Hello all,
I'm working on a very simple logistic regression workflow but I'm a beginner here and I must say the help isn't that simple.
Data is like this
Order_Id | Country | Country_id | Category | Category_id | Amount | Discount | At_Risk |
1 | Germany | 1 | Bike | 1 | 1100 | 0 | 1 |
2 | France | 2 | Bike | 1 | 2200 | 0 | 0 |
3 | Germany | 1 | Clothes | 2 | 30 | 0 | 0 |
4 | Spain | 3 | Bike | 1 | 1290 | 0,2 | 0 |
5 | France | 2 | Bike | 1 | 1750 | 0 | 0 |
6 | Germany | 1 | Bike | 1 | 2100 | 0,3 | 1 |
7 | Spain | 3 | Accessories | 3 | 125 | 0 | 0 |
8 | Portugal | 4 | Bike | 1 | 1800 | 0 | 0 |
My target variable is At_Risk.
The first thing I have noticed is that you can't use a numeric variable as a target variable, I don't know why and how that makes sense.
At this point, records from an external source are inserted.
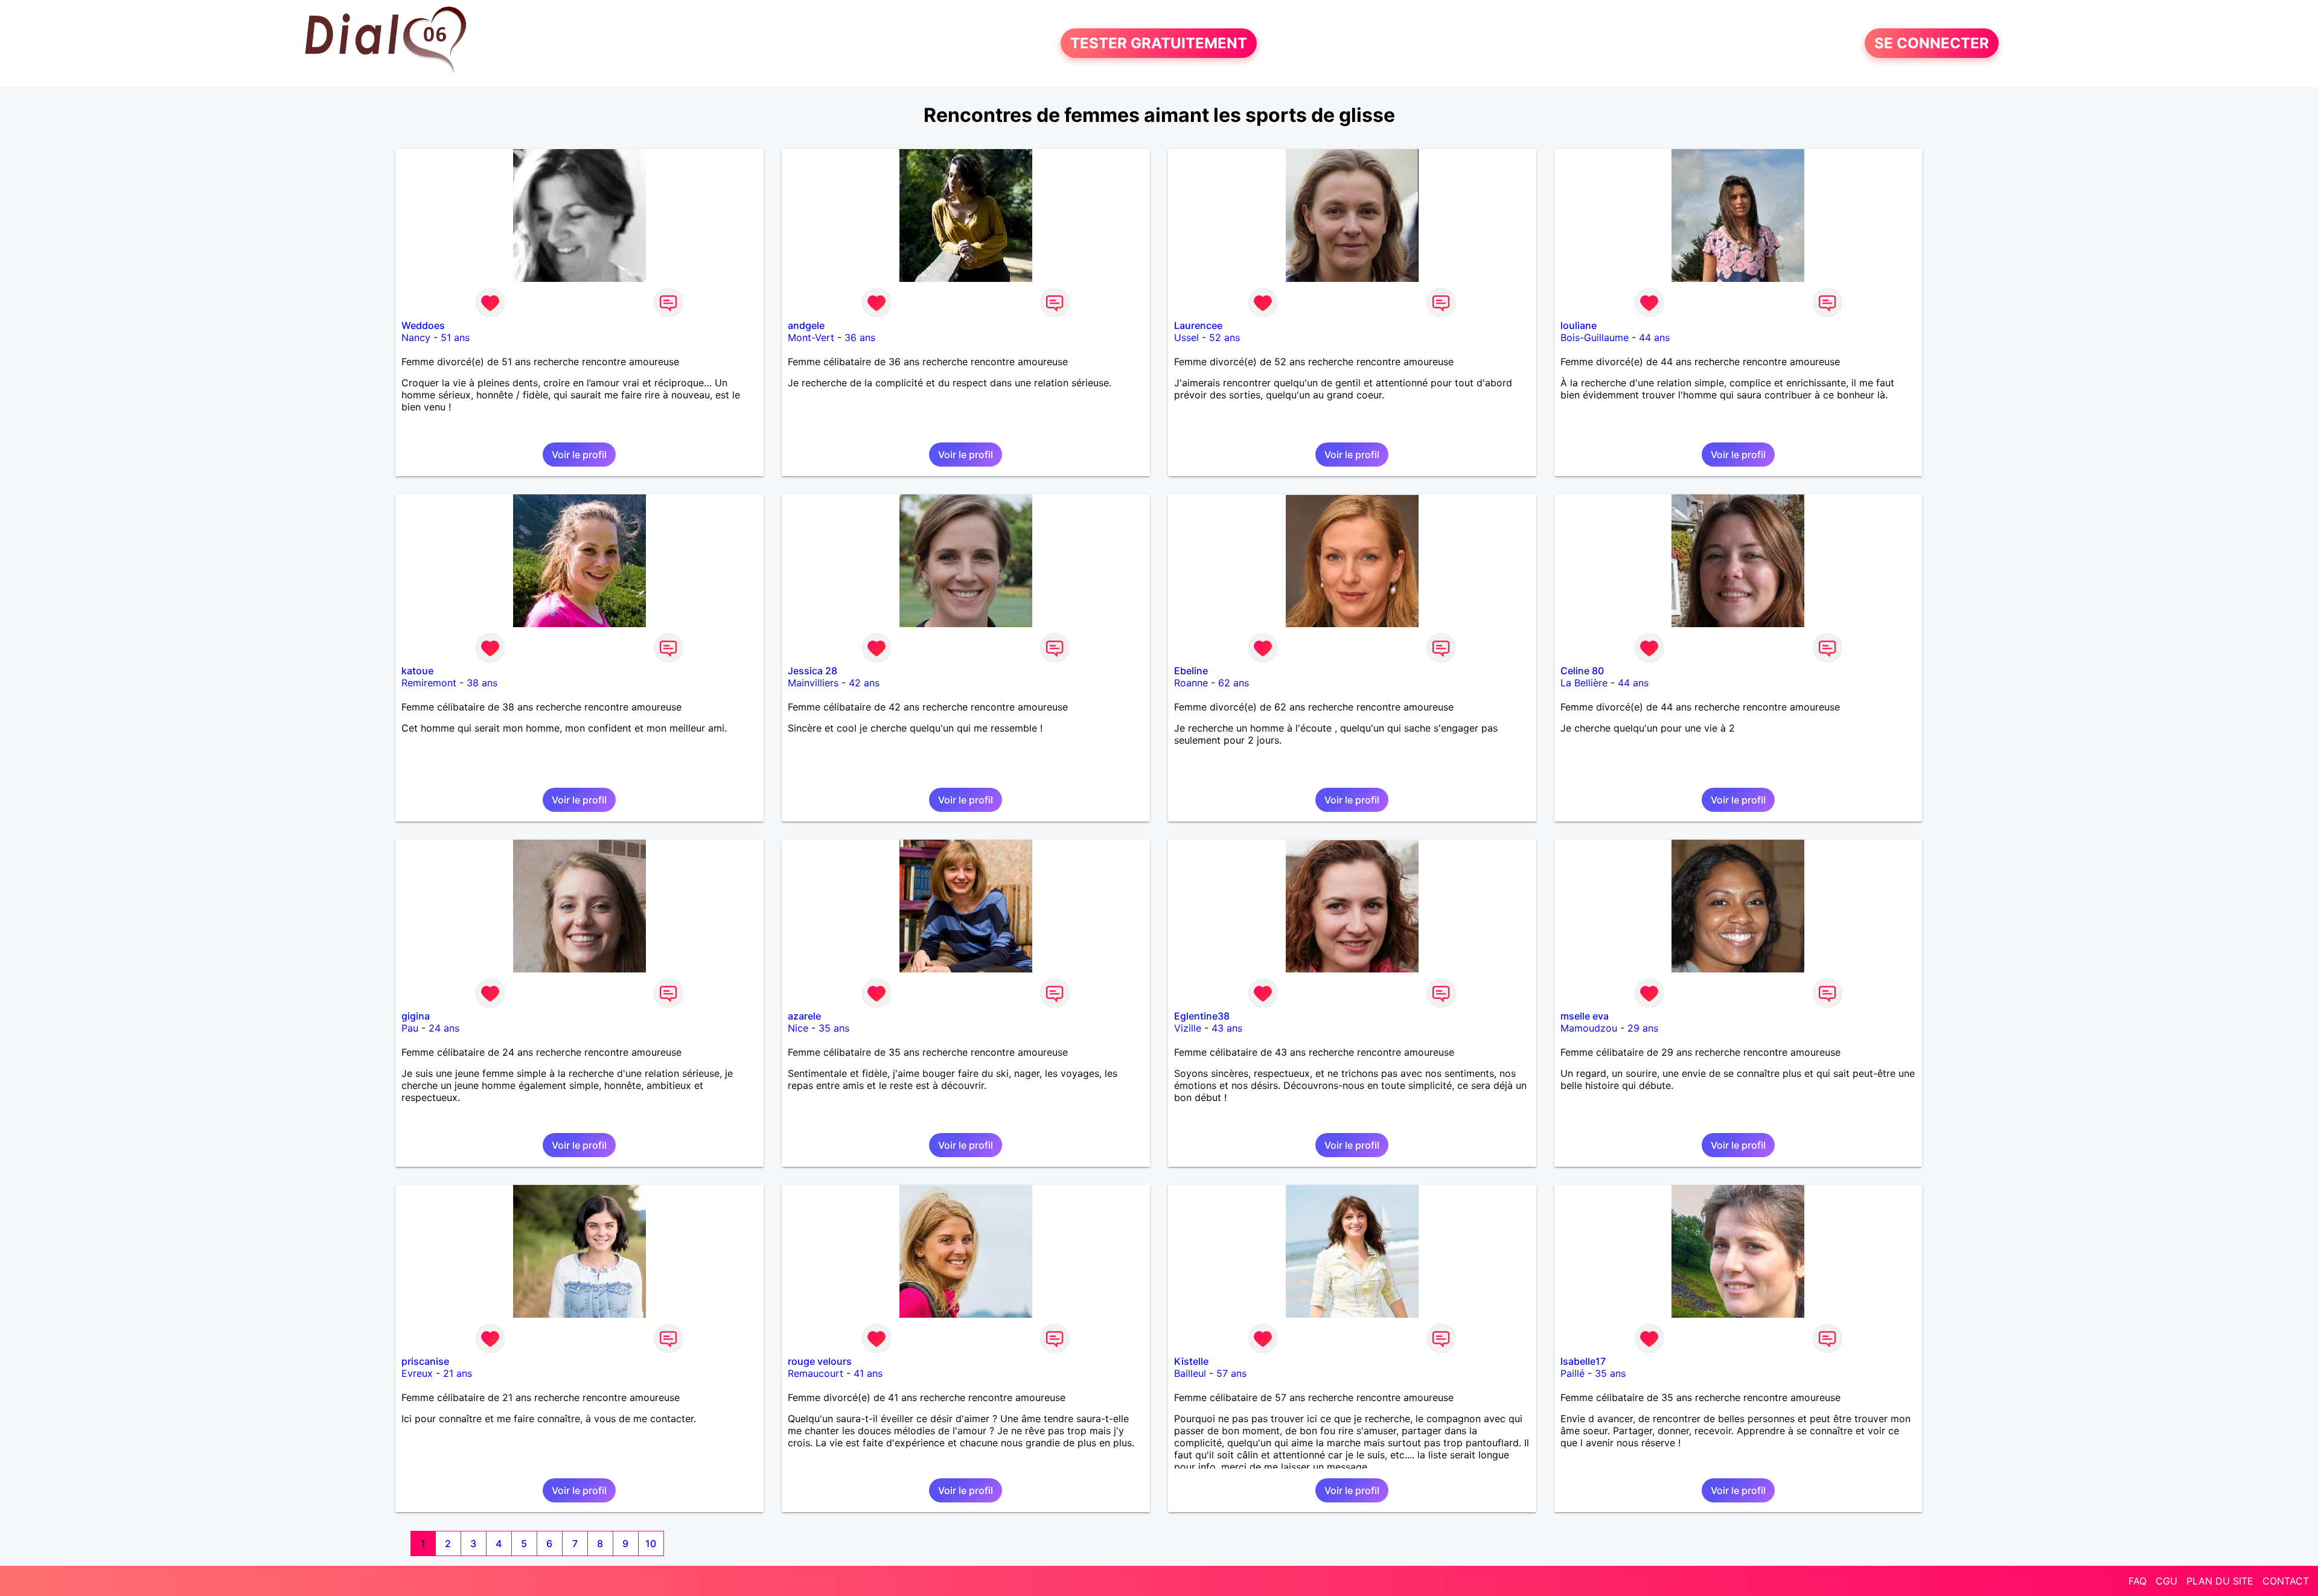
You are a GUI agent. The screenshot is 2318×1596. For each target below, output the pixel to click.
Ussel (1186, 337)
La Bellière (1584, 683)
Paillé (1572, 1373)
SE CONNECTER (1931, 43)
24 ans (444, 1028)
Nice (798, 1028)
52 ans (1224, 337)
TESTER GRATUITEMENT (1158, 43)
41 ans (868, 1373)
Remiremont (428, 683)
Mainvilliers (813, 683)
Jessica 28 (812, 671)
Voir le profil (579, 454)
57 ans (1231, 1373)
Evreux (417, 1373)
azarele (804, 1016)
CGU (2166, 1581)
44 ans (1654, 337)
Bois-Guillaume (1594, 337)
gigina (415, 1016)
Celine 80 (1582, 671)
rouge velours (820, 1361)
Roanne (1191, 683)
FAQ (2137, 1581)
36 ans (860, 337)
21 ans (457, 1373)
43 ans (1227, 1028)
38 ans (482, 683)
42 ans (864, 683)
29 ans (1642, 1028)
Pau (409, 1028)
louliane (1578, 325)
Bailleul (1190, 1373)
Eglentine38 (1202, 1016)
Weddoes (423, 325)
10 (650, 1543)
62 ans (1233, 683)
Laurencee (1198, 325)
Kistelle (1191, 1361)
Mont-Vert (811, 337)
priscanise (425, 1361)
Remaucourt (815, 1373)
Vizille (1187, 1028)
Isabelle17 (1583, 1361)
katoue (417, 671)
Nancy (415, 337)
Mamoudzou (1588, 1028)
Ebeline (1191, 671)
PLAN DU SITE (2219, 1581)
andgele (806, 325)
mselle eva (1584, 1016)
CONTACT (2285, 1581)
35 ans (834, 1028)
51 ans (455, 337)
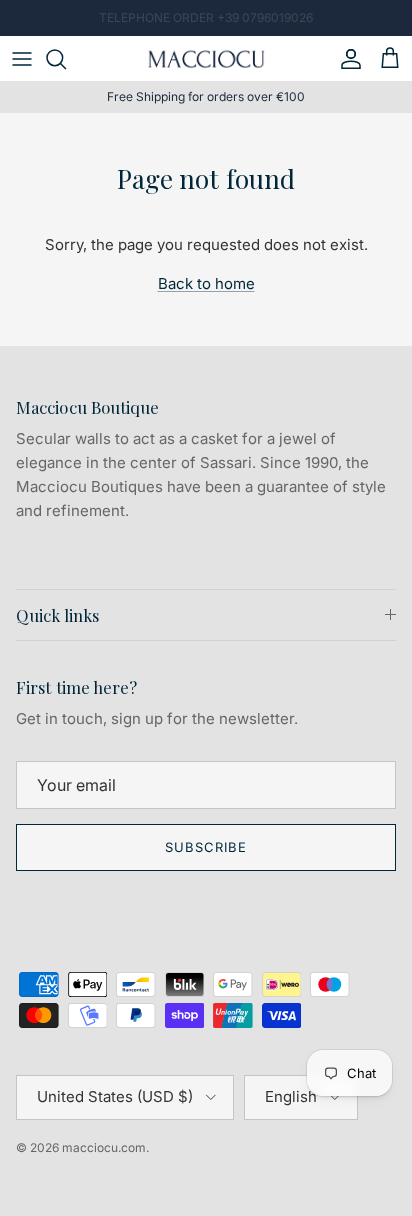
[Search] (66, 59)
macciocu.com (104, 1147)
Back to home (206, 283)
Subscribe (206, 847)
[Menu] (22, 59)
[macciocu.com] (206, 58)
Only string variables are proposed in the dropdown menu.
But ok.
Then, I have a few categorical variable (like Country or Category) and also something more quantitative (amount). It seems that I don't have to distinguish it? Also, I can use both strings and numbers in that ? The only thing I have to avoid is almost duplicate variable like Country and Country_id.
Am I right?
is there something I miss ? I wonder if I should make categories of amount instead of having the exact amount.
Thanks for your help.
Simon
@simonaubert_bd to respond to your first statement, re-target variable being only a string. Logistic regression is for classification (and how it is set up in most cases and in alteryx can only have 2 outcomes, a yes/no, true/false,0/1) hence why the target variable needs to be a string rather than numerical.
You wouldn't want variables that represent the same information for example country and country id as you suggested.
If you want an exact amount can I suggest numerical model, e.g. Liner regression, Random forrest, DT.